Domingos: Es ist extrem schwierig. Wir Menschen sind intelligent, deshalb halten wir Intelligenz für etwas Einfaches. Uns ist nicht bewusst, dass wir die gesamte Geschichte der Evolution in uns tragen. Aber die technische Entwicklung beschleunigt sich. Wir haben in den vergangenen 50 Jahren 1000 Meilen zurückgelegt und Erstaunliches erreicht. Aber wir haben noch eine Million Meilen vor uns, und dafür werden wir nicht mehr so lange brauchen.

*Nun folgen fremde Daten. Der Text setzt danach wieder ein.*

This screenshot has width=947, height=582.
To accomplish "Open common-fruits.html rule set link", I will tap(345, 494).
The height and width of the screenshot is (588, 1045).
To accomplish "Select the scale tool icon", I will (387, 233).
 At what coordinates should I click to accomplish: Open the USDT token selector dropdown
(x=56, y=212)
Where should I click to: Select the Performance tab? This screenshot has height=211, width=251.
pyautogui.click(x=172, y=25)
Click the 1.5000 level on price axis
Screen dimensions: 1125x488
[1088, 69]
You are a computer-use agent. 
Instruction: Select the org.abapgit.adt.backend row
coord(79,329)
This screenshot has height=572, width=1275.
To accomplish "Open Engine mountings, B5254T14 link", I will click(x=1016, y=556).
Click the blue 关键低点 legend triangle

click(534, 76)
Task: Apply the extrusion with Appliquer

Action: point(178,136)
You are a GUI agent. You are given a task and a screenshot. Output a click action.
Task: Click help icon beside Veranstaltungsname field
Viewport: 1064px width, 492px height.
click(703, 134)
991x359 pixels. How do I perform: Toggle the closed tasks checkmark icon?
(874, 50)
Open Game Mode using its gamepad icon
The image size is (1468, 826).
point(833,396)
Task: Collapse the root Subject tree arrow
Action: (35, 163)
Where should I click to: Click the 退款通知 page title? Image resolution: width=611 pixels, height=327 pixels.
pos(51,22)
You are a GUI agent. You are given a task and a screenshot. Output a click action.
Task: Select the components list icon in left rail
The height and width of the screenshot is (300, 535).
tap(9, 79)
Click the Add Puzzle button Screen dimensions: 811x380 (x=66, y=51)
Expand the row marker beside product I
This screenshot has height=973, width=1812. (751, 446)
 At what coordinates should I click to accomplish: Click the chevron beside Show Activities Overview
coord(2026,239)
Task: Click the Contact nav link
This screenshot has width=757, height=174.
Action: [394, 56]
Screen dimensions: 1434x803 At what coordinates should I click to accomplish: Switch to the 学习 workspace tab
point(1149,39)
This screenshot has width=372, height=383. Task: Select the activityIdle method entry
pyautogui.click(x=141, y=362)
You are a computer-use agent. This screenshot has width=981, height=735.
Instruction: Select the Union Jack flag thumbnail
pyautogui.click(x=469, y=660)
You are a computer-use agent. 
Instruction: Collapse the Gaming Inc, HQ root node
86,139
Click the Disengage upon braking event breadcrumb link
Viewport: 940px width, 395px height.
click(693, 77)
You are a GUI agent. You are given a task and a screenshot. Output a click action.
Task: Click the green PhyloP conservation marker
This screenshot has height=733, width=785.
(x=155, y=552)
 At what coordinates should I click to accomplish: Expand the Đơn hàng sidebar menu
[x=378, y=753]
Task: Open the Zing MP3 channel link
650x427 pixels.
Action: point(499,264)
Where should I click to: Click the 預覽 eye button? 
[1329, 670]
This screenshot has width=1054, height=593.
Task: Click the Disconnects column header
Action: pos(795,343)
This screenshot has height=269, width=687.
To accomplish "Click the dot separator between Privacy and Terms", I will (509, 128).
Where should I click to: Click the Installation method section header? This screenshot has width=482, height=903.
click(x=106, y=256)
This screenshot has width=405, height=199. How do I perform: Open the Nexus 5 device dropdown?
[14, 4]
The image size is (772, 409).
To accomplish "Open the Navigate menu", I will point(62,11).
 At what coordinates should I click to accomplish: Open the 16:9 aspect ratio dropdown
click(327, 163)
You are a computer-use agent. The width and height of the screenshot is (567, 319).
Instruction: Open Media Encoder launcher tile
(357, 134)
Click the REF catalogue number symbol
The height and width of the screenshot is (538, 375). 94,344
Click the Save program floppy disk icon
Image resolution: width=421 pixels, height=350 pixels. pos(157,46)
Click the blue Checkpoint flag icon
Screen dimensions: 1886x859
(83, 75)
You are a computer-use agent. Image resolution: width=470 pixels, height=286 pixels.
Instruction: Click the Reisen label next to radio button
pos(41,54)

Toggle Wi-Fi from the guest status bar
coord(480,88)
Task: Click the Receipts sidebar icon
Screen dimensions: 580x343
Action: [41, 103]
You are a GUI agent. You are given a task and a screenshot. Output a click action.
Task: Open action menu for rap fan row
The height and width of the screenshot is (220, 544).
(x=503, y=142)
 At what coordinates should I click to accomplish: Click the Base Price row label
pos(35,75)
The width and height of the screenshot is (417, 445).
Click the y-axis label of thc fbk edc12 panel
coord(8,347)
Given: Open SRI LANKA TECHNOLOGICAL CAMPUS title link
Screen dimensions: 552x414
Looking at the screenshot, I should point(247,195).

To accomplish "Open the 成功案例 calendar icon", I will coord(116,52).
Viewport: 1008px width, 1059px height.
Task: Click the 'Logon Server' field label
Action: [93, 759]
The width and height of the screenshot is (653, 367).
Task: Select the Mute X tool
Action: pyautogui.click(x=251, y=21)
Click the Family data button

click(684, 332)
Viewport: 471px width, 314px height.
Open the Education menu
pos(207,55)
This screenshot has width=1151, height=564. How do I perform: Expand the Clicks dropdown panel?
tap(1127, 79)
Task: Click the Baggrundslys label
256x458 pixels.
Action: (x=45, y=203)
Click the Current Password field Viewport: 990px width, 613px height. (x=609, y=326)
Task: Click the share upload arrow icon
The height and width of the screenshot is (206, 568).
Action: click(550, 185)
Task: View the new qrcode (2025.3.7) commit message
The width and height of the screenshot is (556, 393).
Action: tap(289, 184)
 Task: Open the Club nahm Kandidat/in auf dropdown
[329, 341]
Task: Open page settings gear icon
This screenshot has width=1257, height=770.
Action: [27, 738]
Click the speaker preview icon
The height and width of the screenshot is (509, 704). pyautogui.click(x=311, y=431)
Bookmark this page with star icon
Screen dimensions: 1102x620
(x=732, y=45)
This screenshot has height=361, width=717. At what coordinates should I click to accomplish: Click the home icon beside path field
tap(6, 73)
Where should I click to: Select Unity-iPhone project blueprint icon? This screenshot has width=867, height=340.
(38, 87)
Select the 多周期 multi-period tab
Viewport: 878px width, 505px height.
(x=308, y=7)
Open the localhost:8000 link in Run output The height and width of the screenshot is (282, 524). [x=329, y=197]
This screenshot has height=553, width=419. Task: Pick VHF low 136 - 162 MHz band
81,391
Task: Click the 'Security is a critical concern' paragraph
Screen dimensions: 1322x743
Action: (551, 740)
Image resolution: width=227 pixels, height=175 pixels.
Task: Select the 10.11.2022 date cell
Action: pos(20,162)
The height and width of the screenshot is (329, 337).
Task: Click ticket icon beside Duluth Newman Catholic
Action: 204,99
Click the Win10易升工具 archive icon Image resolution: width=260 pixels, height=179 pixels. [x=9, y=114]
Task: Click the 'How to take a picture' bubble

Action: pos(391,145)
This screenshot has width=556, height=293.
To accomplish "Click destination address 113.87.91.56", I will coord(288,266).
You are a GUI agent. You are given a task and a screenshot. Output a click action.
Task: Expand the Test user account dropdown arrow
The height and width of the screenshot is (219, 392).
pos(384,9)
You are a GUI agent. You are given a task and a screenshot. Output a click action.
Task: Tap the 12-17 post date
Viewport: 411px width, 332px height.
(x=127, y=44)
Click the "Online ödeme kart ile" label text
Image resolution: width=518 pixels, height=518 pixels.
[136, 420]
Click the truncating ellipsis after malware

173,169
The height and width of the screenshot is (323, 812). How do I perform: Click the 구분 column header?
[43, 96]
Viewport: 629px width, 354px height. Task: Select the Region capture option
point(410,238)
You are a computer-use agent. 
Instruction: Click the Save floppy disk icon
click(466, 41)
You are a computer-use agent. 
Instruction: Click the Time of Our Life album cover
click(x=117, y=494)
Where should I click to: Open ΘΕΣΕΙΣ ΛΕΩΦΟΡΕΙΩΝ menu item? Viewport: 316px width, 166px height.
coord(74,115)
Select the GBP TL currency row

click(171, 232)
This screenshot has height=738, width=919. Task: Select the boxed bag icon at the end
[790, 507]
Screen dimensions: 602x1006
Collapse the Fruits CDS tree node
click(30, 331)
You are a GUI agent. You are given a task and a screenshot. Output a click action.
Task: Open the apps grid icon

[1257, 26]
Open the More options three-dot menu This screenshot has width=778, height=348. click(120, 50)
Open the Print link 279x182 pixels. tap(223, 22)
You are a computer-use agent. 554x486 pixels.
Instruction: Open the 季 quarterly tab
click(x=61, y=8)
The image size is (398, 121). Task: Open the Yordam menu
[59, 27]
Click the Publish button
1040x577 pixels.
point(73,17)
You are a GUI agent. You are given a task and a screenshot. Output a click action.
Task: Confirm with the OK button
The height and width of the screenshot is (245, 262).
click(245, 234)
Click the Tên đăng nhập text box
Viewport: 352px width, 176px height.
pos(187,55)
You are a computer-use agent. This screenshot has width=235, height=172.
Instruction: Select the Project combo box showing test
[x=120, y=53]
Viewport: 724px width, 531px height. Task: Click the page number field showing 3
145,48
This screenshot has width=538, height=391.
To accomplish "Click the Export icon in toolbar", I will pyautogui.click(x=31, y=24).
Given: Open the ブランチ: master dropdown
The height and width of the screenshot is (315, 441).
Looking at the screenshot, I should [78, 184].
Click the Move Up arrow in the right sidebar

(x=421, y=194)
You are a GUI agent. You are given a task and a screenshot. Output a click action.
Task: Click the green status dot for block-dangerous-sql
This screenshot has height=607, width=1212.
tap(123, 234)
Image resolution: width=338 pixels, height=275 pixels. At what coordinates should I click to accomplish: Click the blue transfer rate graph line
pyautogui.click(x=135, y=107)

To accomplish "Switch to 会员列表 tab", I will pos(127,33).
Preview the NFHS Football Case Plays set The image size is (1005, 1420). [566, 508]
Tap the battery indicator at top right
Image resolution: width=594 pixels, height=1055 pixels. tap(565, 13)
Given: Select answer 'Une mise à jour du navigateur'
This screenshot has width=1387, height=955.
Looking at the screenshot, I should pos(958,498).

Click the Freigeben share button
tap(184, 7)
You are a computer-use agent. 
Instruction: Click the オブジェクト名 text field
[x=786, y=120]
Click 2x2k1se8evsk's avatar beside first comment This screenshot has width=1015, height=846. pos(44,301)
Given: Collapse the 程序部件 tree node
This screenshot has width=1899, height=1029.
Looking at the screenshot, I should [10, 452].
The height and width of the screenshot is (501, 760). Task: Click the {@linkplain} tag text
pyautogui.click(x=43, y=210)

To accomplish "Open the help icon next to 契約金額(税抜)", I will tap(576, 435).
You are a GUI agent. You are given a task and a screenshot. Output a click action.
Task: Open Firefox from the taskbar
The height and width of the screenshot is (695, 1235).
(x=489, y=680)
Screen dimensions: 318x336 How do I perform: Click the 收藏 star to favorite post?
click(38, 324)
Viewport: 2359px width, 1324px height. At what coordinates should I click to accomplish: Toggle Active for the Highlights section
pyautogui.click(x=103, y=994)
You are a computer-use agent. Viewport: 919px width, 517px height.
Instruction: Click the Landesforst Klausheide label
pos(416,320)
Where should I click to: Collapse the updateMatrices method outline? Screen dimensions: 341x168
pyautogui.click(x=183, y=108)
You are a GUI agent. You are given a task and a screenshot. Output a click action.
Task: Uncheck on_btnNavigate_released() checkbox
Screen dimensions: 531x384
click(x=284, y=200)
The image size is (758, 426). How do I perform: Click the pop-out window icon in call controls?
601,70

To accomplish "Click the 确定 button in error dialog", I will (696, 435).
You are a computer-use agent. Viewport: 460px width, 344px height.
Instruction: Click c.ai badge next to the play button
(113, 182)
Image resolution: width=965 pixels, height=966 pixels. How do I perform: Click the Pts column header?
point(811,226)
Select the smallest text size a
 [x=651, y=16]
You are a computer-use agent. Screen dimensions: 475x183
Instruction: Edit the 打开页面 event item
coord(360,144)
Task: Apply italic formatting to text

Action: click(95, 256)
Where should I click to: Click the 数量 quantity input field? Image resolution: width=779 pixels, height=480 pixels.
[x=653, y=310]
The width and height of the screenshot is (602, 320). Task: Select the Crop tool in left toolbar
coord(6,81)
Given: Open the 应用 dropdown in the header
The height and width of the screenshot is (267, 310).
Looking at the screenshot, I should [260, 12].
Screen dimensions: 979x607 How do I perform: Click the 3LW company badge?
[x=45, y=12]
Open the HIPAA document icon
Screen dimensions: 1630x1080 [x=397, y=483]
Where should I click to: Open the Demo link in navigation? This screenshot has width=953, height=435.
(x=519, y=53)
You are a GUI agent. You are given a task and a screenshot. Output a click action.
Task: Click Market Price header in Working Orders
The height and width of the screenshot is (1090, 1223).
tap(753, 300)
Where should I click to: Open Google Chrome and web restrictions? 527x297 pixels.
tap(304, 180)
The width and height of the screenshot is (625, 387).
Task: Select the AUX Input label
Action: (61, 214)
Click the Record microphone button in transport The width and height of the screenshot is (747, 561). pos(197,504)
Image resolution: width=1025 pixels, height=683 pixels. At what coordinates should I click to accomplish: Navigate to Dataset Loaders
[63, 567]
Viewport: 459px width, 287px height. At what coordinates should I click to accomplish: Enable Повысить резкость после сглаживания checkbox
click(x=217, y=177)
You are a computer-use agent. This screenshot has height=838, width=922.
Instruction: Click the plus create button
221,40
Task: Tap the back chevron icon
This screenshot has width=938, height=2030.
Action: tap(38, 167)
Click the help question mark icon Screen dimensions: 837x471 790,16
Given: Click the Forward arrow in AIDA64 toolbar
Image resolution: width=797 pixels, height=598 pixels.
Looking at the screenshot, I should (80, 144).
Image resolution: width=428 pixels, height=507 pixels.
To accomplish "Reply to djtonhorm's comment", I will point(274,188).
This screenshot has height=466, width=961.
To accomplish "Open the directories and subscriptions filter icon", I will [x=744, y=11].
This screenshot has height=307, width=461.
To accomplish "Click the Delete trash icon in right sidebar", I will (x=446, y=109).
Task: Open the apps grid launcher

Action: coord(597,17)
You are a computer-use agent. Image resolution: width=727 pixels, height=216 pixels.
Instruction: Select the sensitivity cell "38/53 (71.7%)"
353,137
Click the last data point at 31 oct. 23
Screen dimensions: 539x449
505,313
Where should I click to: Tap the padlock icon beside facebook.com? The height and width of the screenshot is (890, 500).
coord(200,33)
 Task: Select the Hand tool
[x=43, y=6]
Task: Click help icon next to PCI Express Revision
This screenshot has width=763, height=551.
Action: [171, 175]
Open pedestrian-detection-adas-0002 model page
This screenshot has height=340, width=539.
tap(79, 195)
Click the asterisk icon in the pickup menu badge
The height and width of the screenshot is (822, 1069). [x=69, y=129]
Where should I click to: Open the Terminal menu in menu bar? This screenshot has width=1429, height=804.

SPIEGEL: "Hinreichend fortschrittliche künstliche Intelligenz", schreiben Sie in Ihrem Buch, "ist von Gott nicht unterscheidbar." Bitte erklären Sie diesen Satz.

Domingos: Das ist die Abwandlung eines Gedankens des Science-Fiction-Autors Arthur C. Clarke: "Hinreichend fortschrittliche Technologie ist von Magie nicht zu unterscheiden." Was ich damit sagen will: Wir Menschen fürchten uns vor einem Aufstand der Maschinen. Der wird nicht geschehen, Maschinen haben keinen Willen. Sehr wohl aber ist es möglich, dass wir freiwillig den Maschinen die Kontrolle überlassen, einfach, weil sie so großartig sind und mehr Daten verarbeiten können als wir. Ist ein Smartphone nicht wie Magie?

SPIEGEL: Es kommt also am Ende darauf an, wer die Maschinen steuert?

Domingos: So ist es. Die Geschichte lehrt, dass wir verführbar sind und deshalb nur allzu bereit, künstlicher Intelligenz Entscheidungen zu überlassen, die wir selbst treffen sollten. Aber in Wahrheit ist es nicht die künstliche Intelligenz, die Entscheidungen trifft. Es sind die Leute, die die künstliche Intelligenz kontrollieren. Wer steuert künftig die Algorithmen? Sind wir das - oder ist es Xi Jinping? Das ist die Frage.

SPIEGEL: Herr Professor Domingos, wir danken Ihnen für dieses Gespräch.